**Work required**
Having located the line with "This screenshot has width=1200, height=1083.", repeat it and all remaining lines of the records exactly. Pictures do not belong in the answer.
Records shown: Begin
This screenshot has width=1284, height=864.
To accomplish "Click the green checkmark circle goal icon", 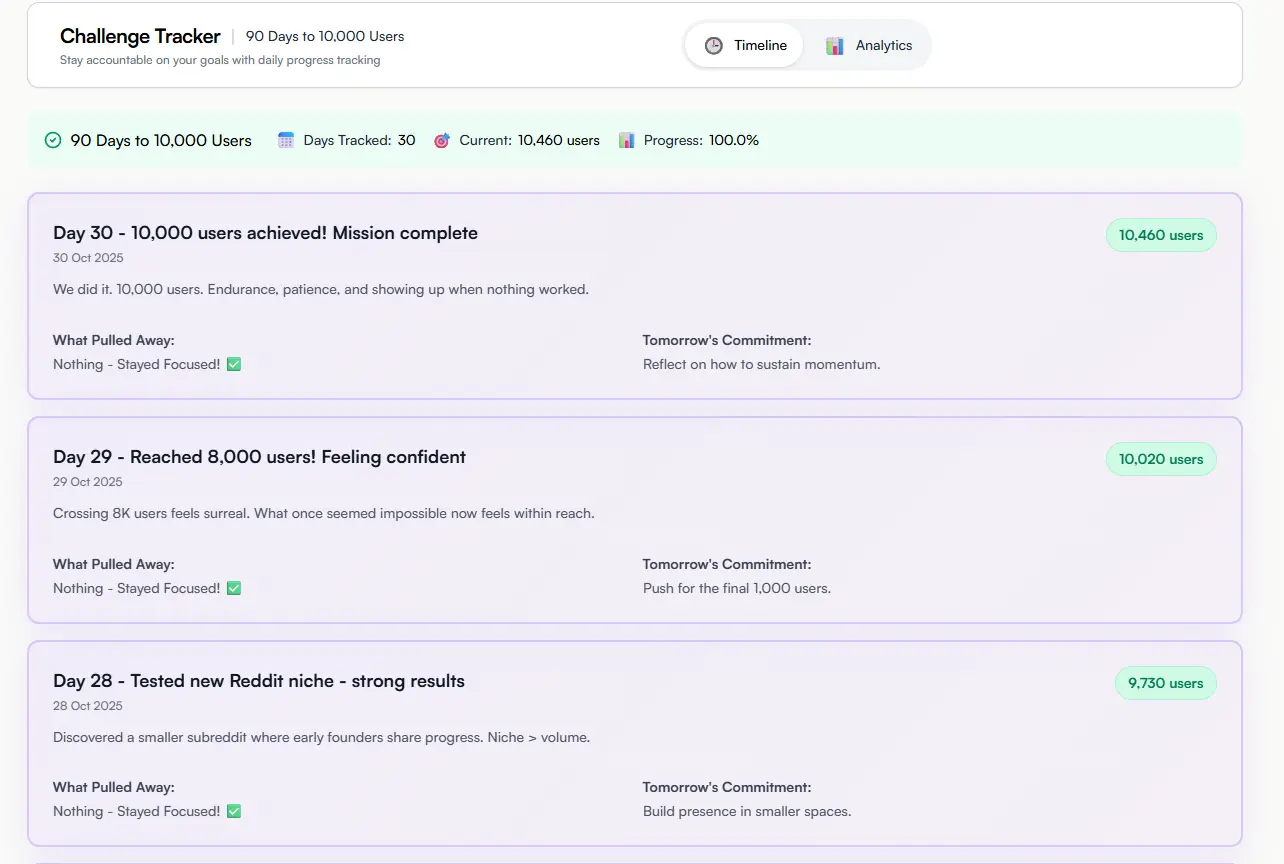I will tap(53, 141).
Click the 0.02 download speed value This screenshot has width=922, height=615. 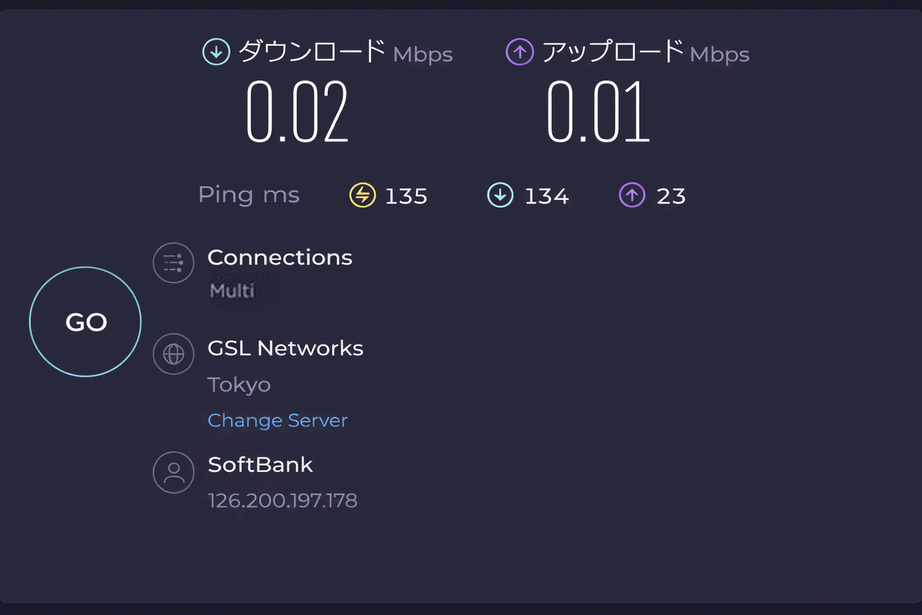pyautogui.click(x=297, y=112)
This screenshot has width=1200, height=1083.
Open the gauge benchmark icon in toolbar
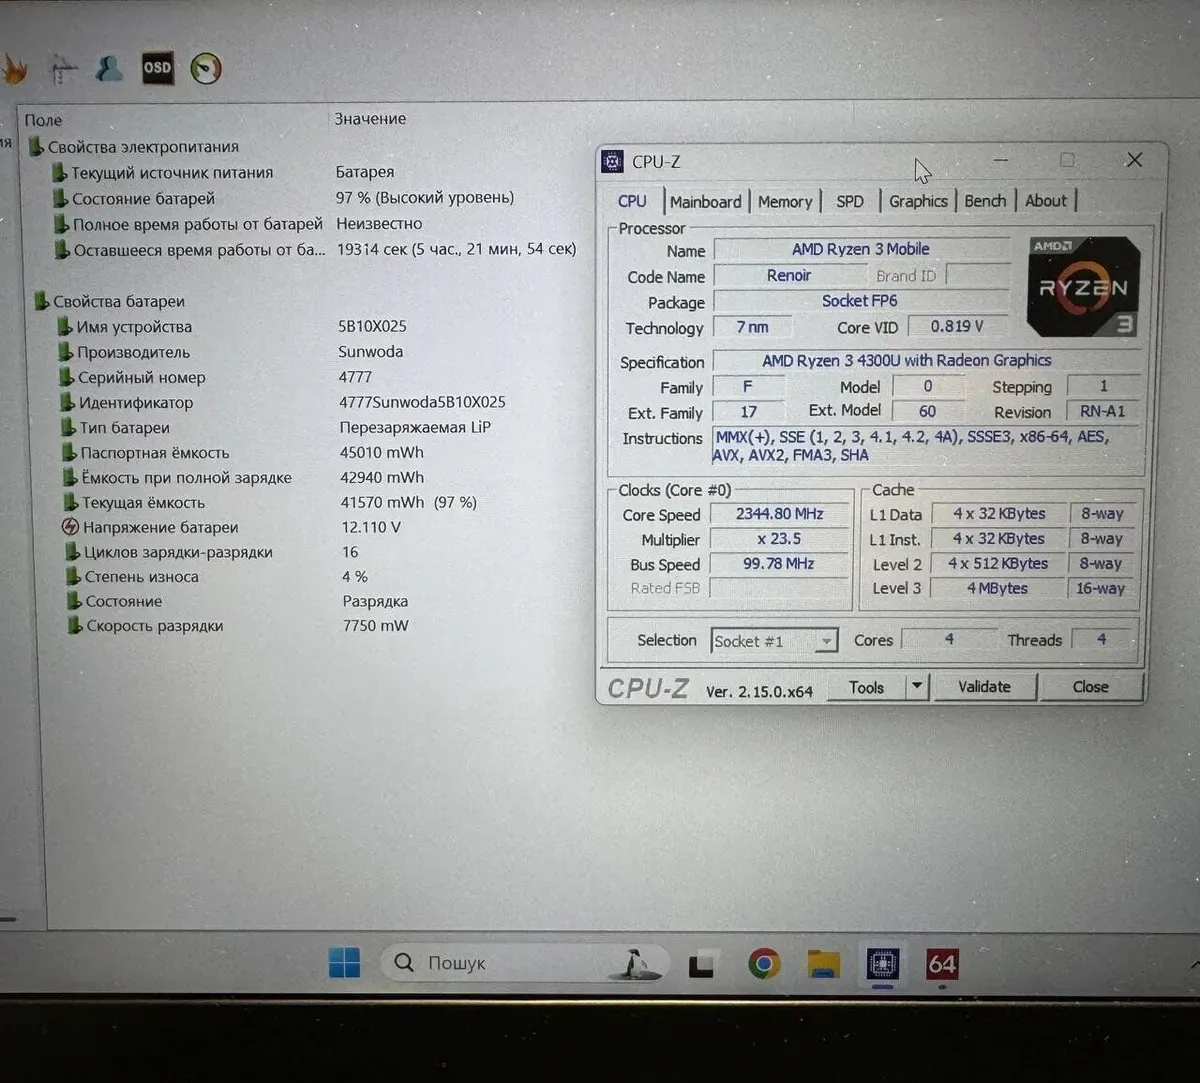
Records shown: End
**Problem solution**
This screenshot has width=1200, height=1083.
Open the gauge benchmark icon in toolbar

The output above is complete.